Une inversion des taux qui marque un tournant
Le 5 juillet 2025, les obligations italiennes à cinq ans ont affiché un rendement de 2,65%, inférieur à celui des OAT françaises à même échéance, qui s'établissait à 2,67%, comme l'indique Les Échos. C'est la première fois depuis vingt ans que Rome emprunte à meilleur taux que Paris. À dix ans, l'écart se resserre également, avec 3,44% pour les titres italiens contre 3,60% côté français.
Ce basculement s'inscrit dans une dynamique plus large. Le spread entre les obligations italiennes et le Bund allemand est tombé sous les 100 points de base, son plus bas niveau depuis quinze ans. À l'inverse, la dette française subit une pression croissante, sur fond d'interrogations budgétaires et politiques.
Le gouvernement italien bénéficie aujourd'hui d'un regain de confiance. S&P Global Ratings a relevé sa note à BBB+ en avril dernier, tandis que Moody's et Fitch laissent entrevoir un relèvement dans les mois à venir. En parallèle, Rome a engagé le rachat de certaines obligations, renforçant leur attractivité sur les marchés.
Une dette française plus lourde à financer
En 2024, le taux moyen des émissions obligataires françaises a atteint 2,91%, alors qu'il était encore négatif en 2021, selon les données relayées par le Journal de l'économie. La dette publique française s'élève désormais à 3 345,8 milliards d'euros, soit 114% du PIB. D'après la Commission européenne, ce ratio pourrait atteindre 118,4% en 2026.
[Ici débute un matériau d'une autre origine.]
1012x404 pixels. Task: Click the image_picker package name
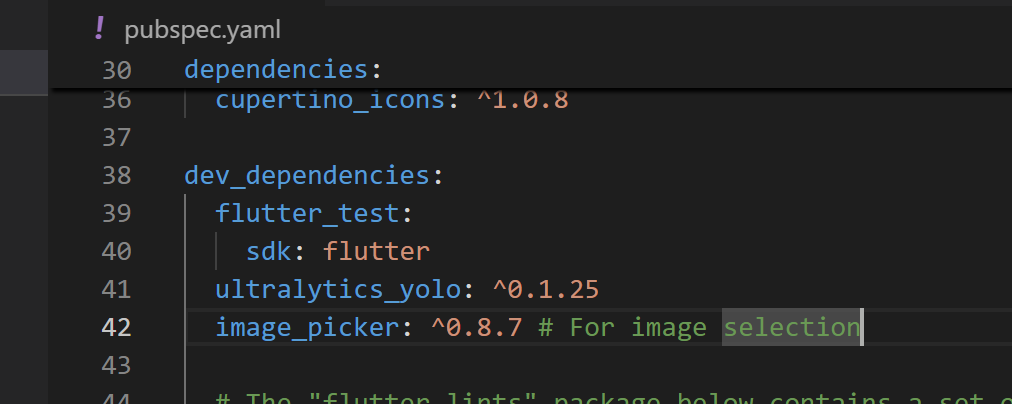click(x=307, y=328)
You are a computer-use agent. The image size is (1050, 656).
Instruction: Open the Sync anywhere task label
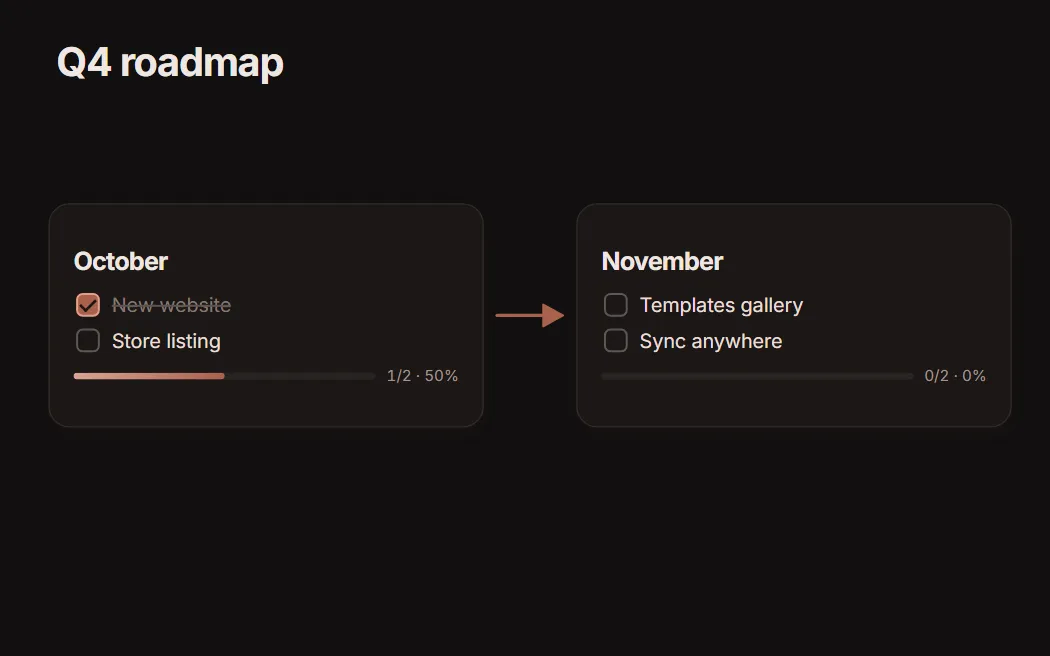click(710, 341)
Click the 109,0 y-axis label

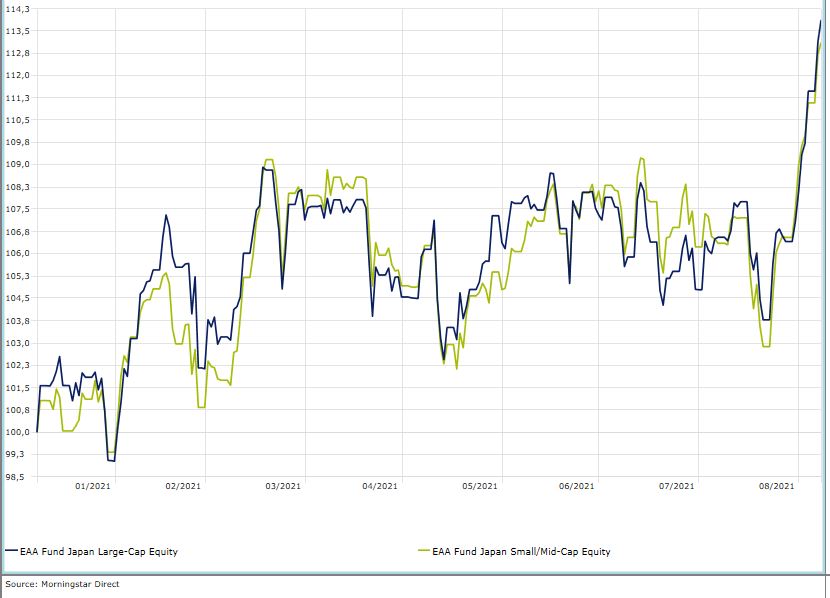pyautogui.click(x=18, y=165)
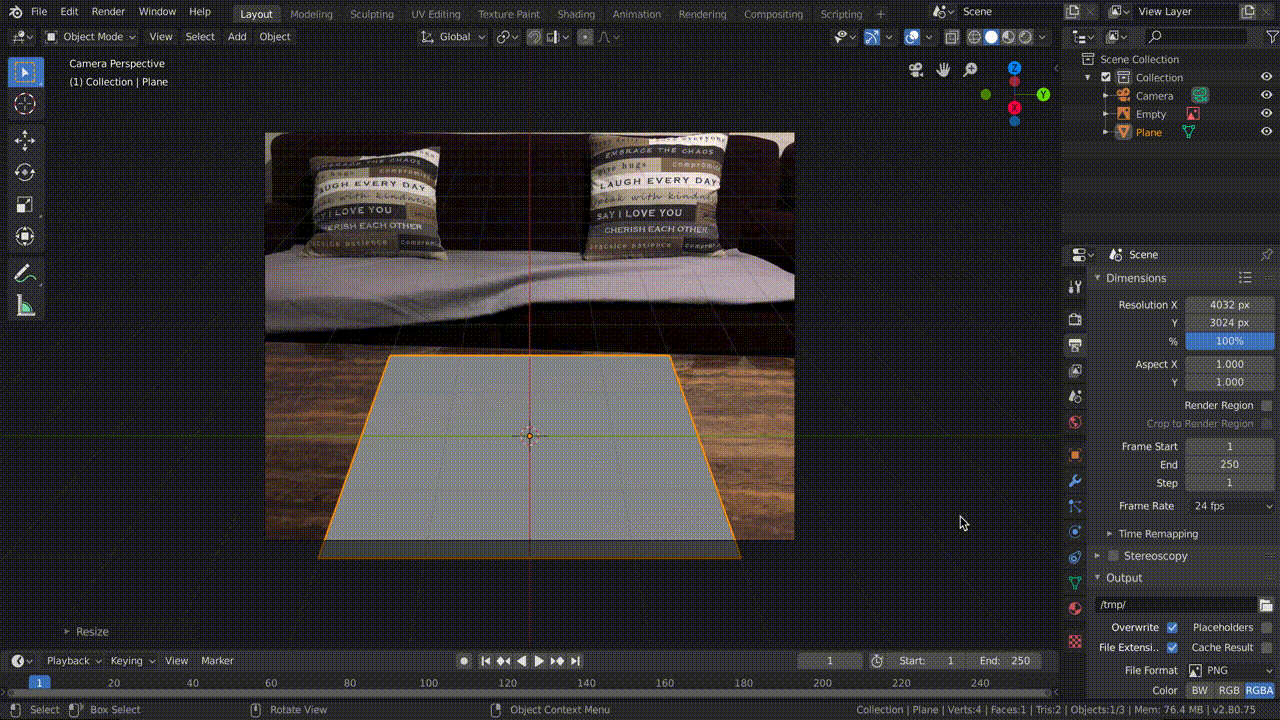Viewport: 1280px width, 720px height.
Task: Choose the Scale tool
Action: (x=25, y=205)
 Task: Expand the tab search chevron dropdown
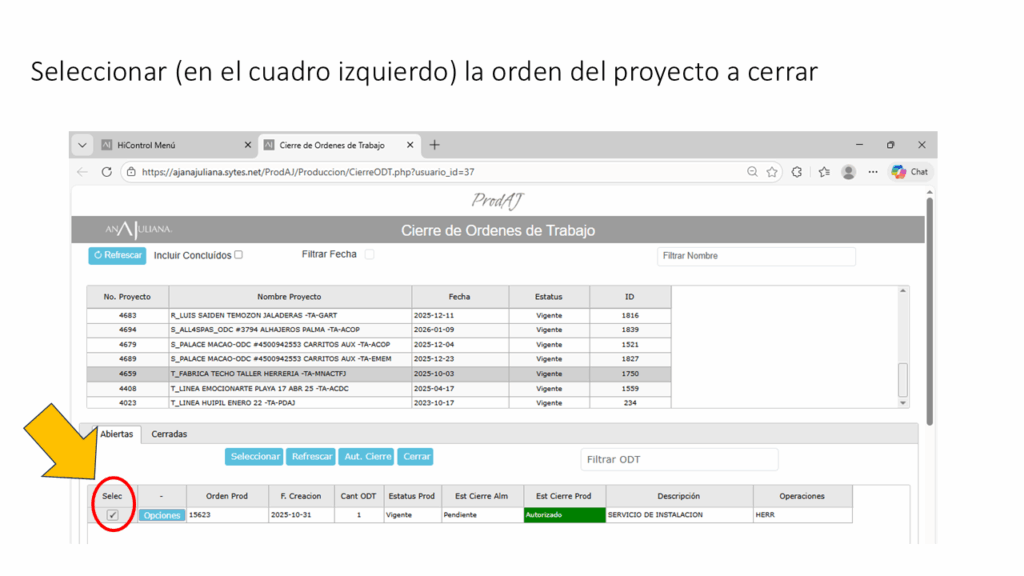pyautogui.click(x=83, y=145)
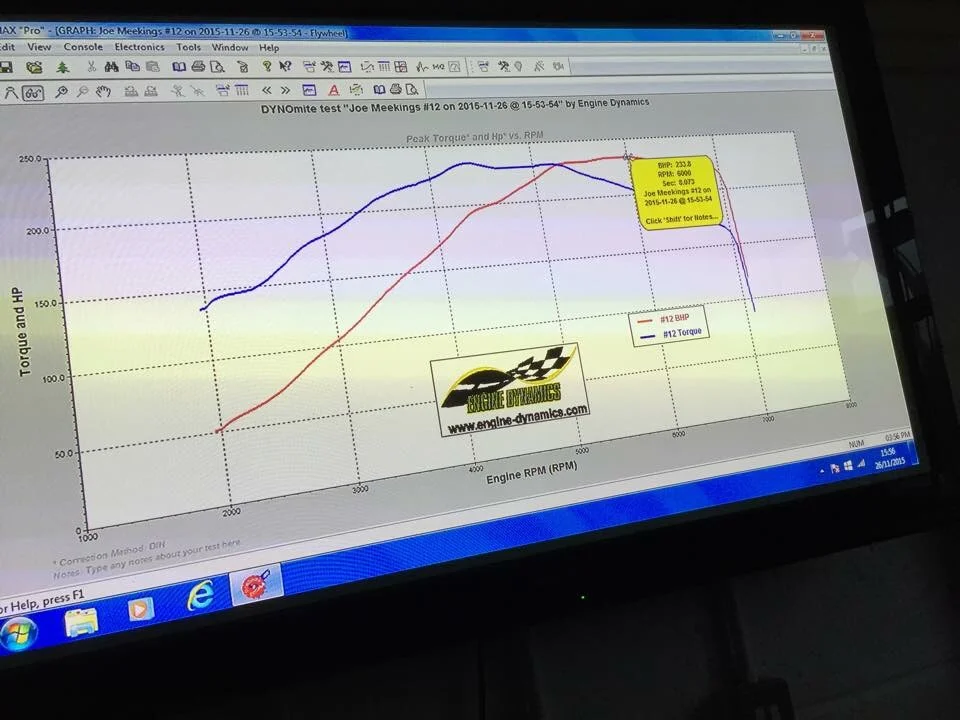960x720 pixels.
Task: Click the yellow BHP data tooltip
Action: 678,192
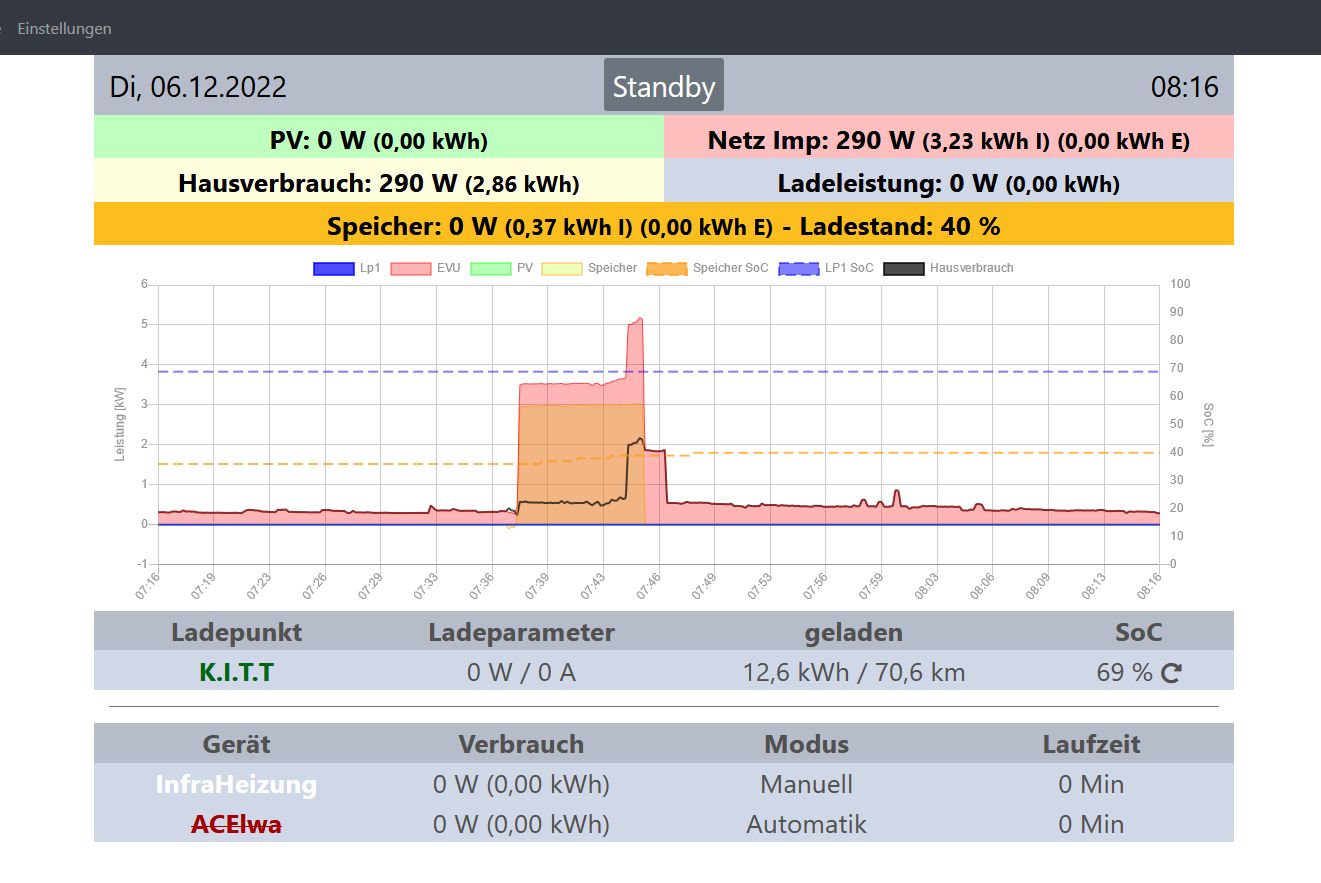Click the InfraHeizung device name
Viewport: 1321px width, 883px height.
pos(236,785)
Ce contexte de tension sur les taux alourdit fortement le coût de la dette pour l'État. Éric Lombard, ministre de l'Économie, a alerté : "Il faudra consacrer 67 milliards d'euros au remboursement de la dette. C'est plus que le budget de la Défense", a-t-il déclaré à Ouest France. Il estime que cette charge pourrait atteindre 100 milliards d'euros d'ici trois ans si la dynamique actuelle perdure.
La perception de la dette française par les marchés a évolué. "La France emprunte à des taux plus élevés que l'Italie", a reconnu le ministre. Il justifie cette situation par la concurrence croissante d'autres émetteurs jugés moins risqués.
Confiance des marchés et incertitudes politiques
Alors que l'Italie bénéficie d'un cadre politique stabilisé, la France fait face à une période d'incertitude. Le projet de budget 2026, qui doit être présenté mi-juillet, pourrait être menacé par une motion de censure. La Cour des comptes met en garde contre un "effet boule de neige" : si les taux restent élevés, la charge de la dette pourrait alimenter une spirale d'endettement.
Un autre facteur structurel contribue à la sensibilité de la dette française. 57% de celle-ci est détenue par des non-résidents, un taux supérieur à la moyenne européenne, rappelle François Villeroy de Galhau, gouverneur de la Banque de France.